The accompanying article discusses the looting of libraries by the Nazis across Europe during World War II—an experience Eva remembers well—and the search to reunite people with the texts taken from them so long ago. The book in the photograph, an eighteenth-century religious text thought to have been taken from France in the waning days of the war, is one of the most fascinating cases. Now housed in Berlin’s Zentral- und Landesbibliothek library, it appears to contain some sort of code, but researchers don’t know where it came from—or what the code means. Only Eva holds the answer—but will she have the strength to revisit old memories and help reunite those lost during the war?

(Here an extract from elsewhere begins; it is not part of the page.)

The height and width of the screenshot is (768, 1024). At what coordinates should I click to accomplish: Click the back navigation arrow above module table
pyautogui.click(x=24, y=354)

As a graduate student in 1942, Eva was forced to flee Paris after the arrest of her father, a Polish Jew. Finding refuge in a small mountain town in the Free Zone, she begins forging identity documents for Jewish children fleeing to neutral Switzerland. But erasing people comes with a price, and along with a mysterious, handsome forger named Rémy, Eva decides she must find a way to preserve the real names of the children who are too young to remember who they really are. The records they keep in The Book of Lost Names will become even more vital when the resistance cell they work for is betrayed and Rémy disappears.
An engaging and evocative novel reminiscent of The Lost Girls of Paris and The Alice Network, The Book of Lost Names is a testament to the resilience of the human spirit and the power of bravery and love in the face of evil.
My Thoughts and Review:
I really wanted to give this book 5 stars. Unfortunately historical fiction, especially WWII fiction, is not my genre of choice. I read this book for a book club discussion, and am so incredibly glad I did.
For me this book was slow to start. It was one that at times I had to tell myself I was supposed to be reading this book, I needed to finish this book. Normally those things would result in me either DNFing the book, or giving it 3 or less stars. In this case though, I think it was due more to the fact it was a WWII novel.
It is an absolutely amazing book. It is well written, with characters that will capture your heart. Eva is a woman I would be proud to know. I wish I was even half the woman she was. What she did during that horrible event is utterly amazing. I hated how her mother was so against her doing what she felt she needed to do.
The ending of this book had me ugly crying tears of joy. I never saw that end coming, but couldn't have imagined a better ending. If you are a lover of WWII fiction, this is a book you will truly love. I enjoyed it more than The Nightengale by Kristin Hannah.